Despite the increasingly callused nature of ALP asylum seeker policy, the party continues to portray itself as the one which cares the most. There has been a devilish moving of the goalposts here, centered around the shameless hijacking of the midyear furore which saw a tabloid-led outcry at the failure of both the government and the opposition to prevent refugees from drowning at sea. Gillard’s own mantra, not as short but equally as ill-founded as Abbott’s, is in essence that the ultimate aim of asylum seeker policy should be to stop refugees from getting on boats and thereby preventing them from drowning en route to Australia. It follows from this that any refugee policy ought to be viewed as humane if it prevents the ‘more’ inhumane situation of asylum seekers dying before they even reach Australian shores. The proposition is, of course, an entirely false one but it allows the government to produce a devastating trump card every time the issue is raised: ‘Either you support our policies of deterrence, or you support refugees drowning at sea. Which is it?’ You are, to paraphrase George W. Bush, either with them or against them.

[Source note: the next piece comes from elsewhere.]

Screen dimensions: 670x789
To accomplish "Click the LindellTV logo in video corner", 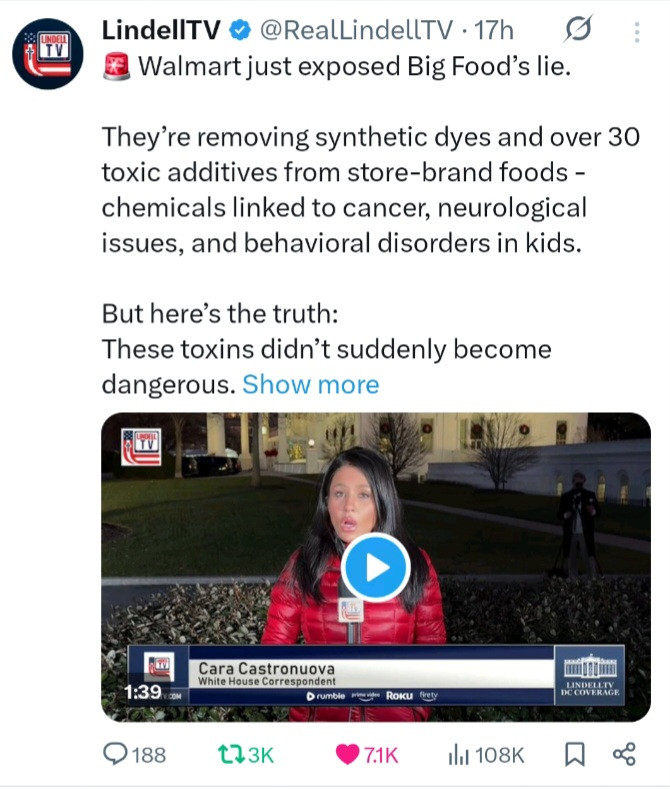I will click(141, 447).
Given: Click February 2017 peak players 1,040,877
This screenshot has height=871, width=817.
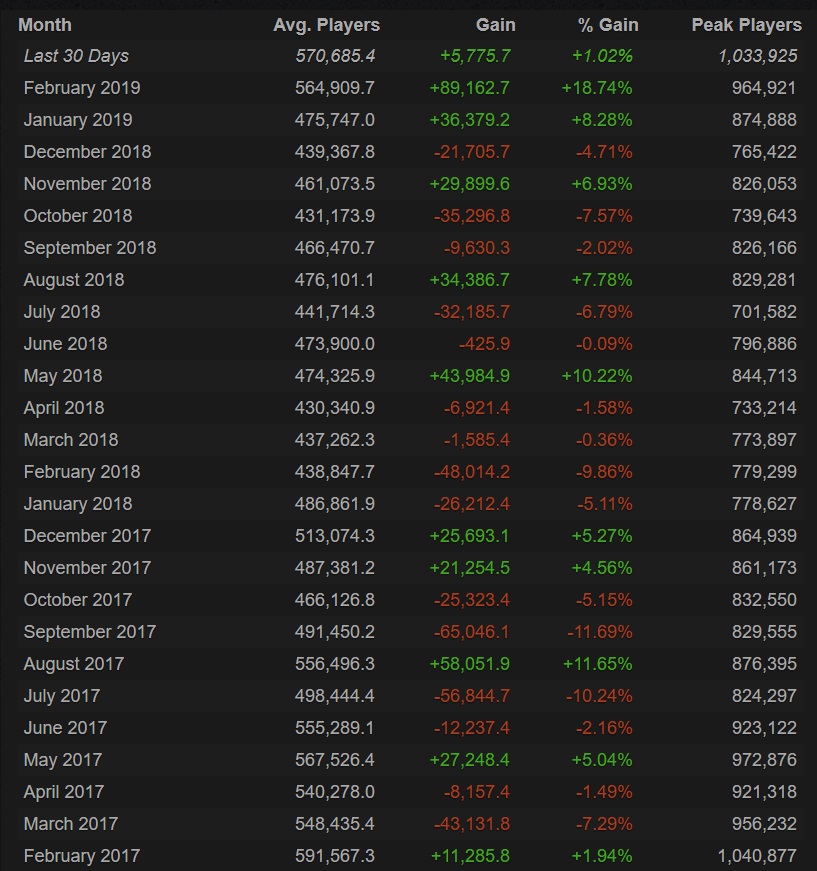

There are, of course, many alternatives. The Liberal Party and the ALP both seek to narrow the debate, to boil the whole thing down to a few catchphrases and supposed moral imperatives. What neither party will countenance is a nuanced or genuinely humane approach. Julian Burnside recently proposed a four-step plan which would greatly reduce both the cost and the suffering. He concluded the article thusly: ‘It is... tragic to see our national character being damaged by a Labor government which does not have the political spine to tell it like it is: to point out to voters that there is a better way; that we are better than this’.

He is right to use the plural personal pronoun here. It is up to us to demand another way be found, a set of policies which treat asylum seekers as human beings rather than fodder for desperately unpopular political leaders. It is up to us to denounce the reprehensible fear-mongering of the Liberals, and the increasingly heartless and dishonest about-facing of Labor. There are alternatives.